Apple est vraiment très loin du compte en effet. En théorie, Apple ouvre ses écosystèmes App Store et iOS, mais en théorie seulement. Les nouvelles conditions générales d'utilisation censées répondre aux exigences du DMA proposées aux développeurs d'applications ne sont en réalité pas attractives du tout pour ces derniers et donc seront très largement rejetées. Comme Apple permet aux développeurs de rester sous les termes actuels, beaucoup d'entre eux le feront. Il y a un risque que, sauf intervention drastique de la Commission européenne, in fine le DMA pourrait n'avoir rien changé aux pratiques d'Apple.

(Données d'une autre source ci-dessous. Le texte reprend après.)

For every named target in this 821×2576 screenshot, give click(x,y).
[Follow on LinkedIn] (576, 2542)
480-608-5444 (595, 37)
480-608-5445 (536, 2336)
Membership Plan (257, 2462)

Prenons l'exemple de l'App Store et la possibilité pour les développeurs de proposer à leurs utilisateurs un modèle de paiement tiers : à chaque fois que le développeur proposera un mode de paiement externe à l'App Store, Apple affichera à l'utilisateur des mises en garde anxiogènes et décourageantes. Face à cela, les utilisateurs n'oseront pas franchir le pas. Nous l'avons constaté aux Pays-Bas, où ce cas de figure s'est déjà présenté. Les développeurs, qui ont déjà du mal à obtenir des conversions, n'oseront pas prendre le risque de les perdre au moment du paiement.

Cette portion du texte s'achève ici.